The Rembrandt Lover’s Guide: AmsterdamBy Suzi Malin
If you’re breathless after the Rembrandt exhibition at the National Galley, which you can read about here, then take our Rembrandt Lovers’ Guide to Amsterdam to get the most out of this amazing city in art and adventure. Here’s how to explore the artists’ hometown in style:
Rembrandt Lover’s Amsterdam: What to Visit
#1 Visit: The Rijkmuseum
What: The Rijksmuseum in Amsterdam is home to the most impressive collection of Rembrandt’s work; a museum dedicated to ‘the Dutchness of Dutchness’. After a ten-year wait, and at a cost of €375 million euros, the magnificent restoration of the Rijksmuseum finished in July and re-opened to the public.
Don’t Miss: The Night Watch
Why: Painted when Rembrandt was 30, the Night Watch is the painting that secured his reputation for posterity. However, from the moment the Night Watch was completed, Rembrandt’s fortune changed. Saskia, his wife, died and Rembrandt virtually stopped painting and focused on his etching. The Night Watch is especially important in the history of the artist’s creative life; it is the culmination of his early artistic brilliance – as Rembrandt was never trouble free and completely happy again. The Night Watch is housed in the Gallery of Honour and holds the collections most famous paintings.
Where: Rijksmuseum, Museumstraat 1, Amsterdam
Tickets: You can buy tickets online here. It is advised to go weekdays – first thing in the morning or between 3-5 pm. The ticket can be used anytime and cost £12.80 with no concessions for the over 65’s or students.
#2 Visit: The Rembrandt House
What: This is the house that Rembrandt bought early in his marriage – in the hope of elevating and belonging to the social elite. It was in the Jewish quarter where he found many sitters amongst his neighbours. Sadly, he went bancrupt in 1665 and was forced to sell his house and move to a poorer neighbourhood. He never again lived in this lifestyle.
Why: The house, now a museum, has a guide to explain the artist’s innovative etching techniques (see above) on original 17th century etching presses. The museum holds a virtually complete collection of Rembrandt’s etchings.
Don’t Miss: In his art studio, suffused with the most perfect lighting, we see Rembrandt’s pigments, lapis lazuli and cinnabar – and the huge stone for grinding and oils and resins for glazing. His oil paint was often mixed with egg, sand and glass to thicken it. The palette knife had been used to mixed paint until now (see above The Jewish Bride) – Rembrandt was the first to paint with it.

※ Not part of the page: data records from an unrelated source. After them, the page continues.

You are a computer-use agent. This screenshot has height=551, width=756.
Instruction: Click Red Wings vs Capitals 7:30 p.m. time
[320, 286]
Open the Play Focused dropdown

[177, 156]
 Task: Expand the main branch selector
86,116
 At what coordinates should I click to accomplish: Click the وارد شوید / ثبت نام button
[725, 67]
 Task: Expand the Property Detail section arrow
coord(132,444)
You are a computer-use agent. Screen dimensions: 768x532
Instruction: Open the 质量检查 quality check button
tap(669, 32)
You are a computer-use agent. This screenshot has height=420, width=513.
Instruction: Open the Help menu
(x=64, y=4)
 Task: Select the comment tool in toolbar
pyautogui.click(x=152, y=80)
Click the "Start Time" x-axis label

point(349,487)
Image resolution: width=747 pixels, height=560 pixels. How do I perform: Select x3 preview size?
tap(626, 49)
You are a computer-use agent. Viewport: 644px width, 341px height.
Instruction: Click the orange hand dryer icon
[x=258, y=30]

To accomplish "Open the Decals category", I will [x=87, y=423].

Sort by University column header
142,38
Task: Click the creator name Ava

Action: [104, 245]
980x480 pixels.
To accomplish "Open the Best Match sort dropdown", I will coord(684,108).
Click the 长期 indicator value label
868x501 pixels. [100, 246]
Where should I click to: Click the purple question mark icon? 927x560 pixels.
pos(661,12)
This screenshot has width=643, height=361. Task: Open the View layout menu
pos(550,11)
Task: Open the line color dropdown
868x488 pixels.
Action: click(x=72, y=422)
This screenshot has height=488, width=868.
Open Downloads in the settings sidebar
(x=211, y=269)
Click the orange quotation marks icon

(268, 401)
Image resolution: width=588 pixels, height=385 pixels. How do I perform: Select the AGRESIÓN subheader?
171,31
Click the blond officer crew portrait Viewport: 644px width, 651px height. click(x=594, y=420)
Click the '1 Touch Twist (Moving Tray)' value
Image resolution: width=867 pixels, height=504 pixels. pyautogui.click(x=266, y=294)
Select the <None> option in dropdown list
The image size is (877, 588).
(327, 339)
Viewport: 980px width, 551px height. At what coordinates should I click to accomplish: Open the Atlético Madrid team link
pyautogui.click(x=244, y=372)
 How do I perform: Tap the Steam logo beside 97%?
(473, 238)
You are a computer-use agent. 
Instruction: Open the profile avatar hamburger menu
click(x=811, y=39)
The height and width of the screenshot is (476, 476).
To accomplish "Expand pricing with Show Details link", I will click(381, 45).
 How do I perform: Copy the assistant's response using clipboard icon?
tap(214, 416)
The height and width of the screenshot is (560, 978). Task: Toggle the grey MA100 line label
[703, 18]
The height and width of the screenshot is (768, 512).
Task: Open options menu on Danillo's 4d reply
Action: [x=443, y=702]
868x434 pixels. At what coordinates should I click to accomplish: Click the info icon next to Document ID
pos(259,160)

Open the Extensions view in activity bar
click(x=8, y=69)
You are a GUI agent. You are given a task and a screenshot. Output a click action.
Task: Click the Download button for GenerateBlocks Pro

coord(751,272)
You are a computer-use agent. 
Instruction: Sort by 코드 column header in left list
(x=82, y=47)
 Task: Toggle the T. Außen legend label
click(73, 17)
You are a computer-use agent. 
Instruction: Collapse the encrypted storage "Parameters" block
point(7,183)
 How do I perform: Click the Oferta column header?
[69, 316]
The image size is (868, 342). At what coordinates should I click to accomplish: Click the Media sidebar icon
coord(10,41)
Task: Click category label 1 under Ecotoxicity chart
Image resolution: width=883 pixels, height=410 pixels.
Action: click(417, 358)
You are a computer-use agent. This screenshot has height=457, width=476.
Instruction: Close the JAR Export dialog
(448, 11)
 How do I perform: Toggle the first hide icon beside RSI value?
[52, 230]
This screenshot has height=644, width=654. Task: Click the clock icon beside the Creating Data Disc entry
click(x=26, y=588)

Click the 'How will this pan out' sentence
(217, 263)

The Magic: You cannot help but feel a sense of history and magic in the room; the room is filled with the ghost of his genius and the site of the early creations.
Where: Rembrandthuis, Jodenbreestraat 4-6, 1011 Amsterdam
Tickets: Available here. Open 10-6pm daily – admission £10.
#3 Visit: The Mauritshuis, The Hague
What: This brilliant museum, made up of 16 rooms on two floors, next to the Dutch Parliament buildings, fronts onto a man-made lake. A former palace, it has been renovated as part of a 5-year plan and €30 million redevelopment programme, without losing any of its character.
Why: This small beautiful museum has the highest masterpiece quotient of any gallery in the world. It can be enjoyed both for its Rembrandt paintings (Two Moors and Homer are on display here) and its beautiful collection of 17th century Dutch interiors.
Don’t Miss: The Anatomy Lesson housed here, painted when Rembrandt was only 25, was a major landmark in his career. The painting hails the artist’s genius, with its innovation and the way in which the surgeons are brought to life. Whilst you are there, see three Vermeers in the Mauritshuis including The Girl with the Pearl Earring and also the painting, The Goldfinch, the inspiration for the Pulitzer Prize winning novel by Donna Tartt of the same name. Buy a city pass and explore the Hague at leisure here.
Where: Mauritshuis Plein 29, 2511 CS Den Haag
Tickets: Available here. Admission £11, open 10am-6pm, 8pm on Thursdays.
Rembrandt Lover’s Amsterdam: The Conclusion
If you’ve got time, also visit the Van Gogh Museum, which has also opened after restoration and is a stone’s throw from the Rijkmuseum. Amsterdam is the place to go for Rembrandt lovers; it is with some amazement that I quote Damien Hirst who once said: ‘Anyone can be a Rembrandt’.
We say: go to the Rembrandt exhibition at the National Gallery then visit the artist’s homeland. It will help you understand that only Rembrandt can be Rembrandt. In the words of the man himself: ‘a painting is complete when it has the shadows of a god’.
His gift, his magic, was beyond compare because he was able to reach ‘beyond’. Go to Amsterdam. Prepare to be blown away.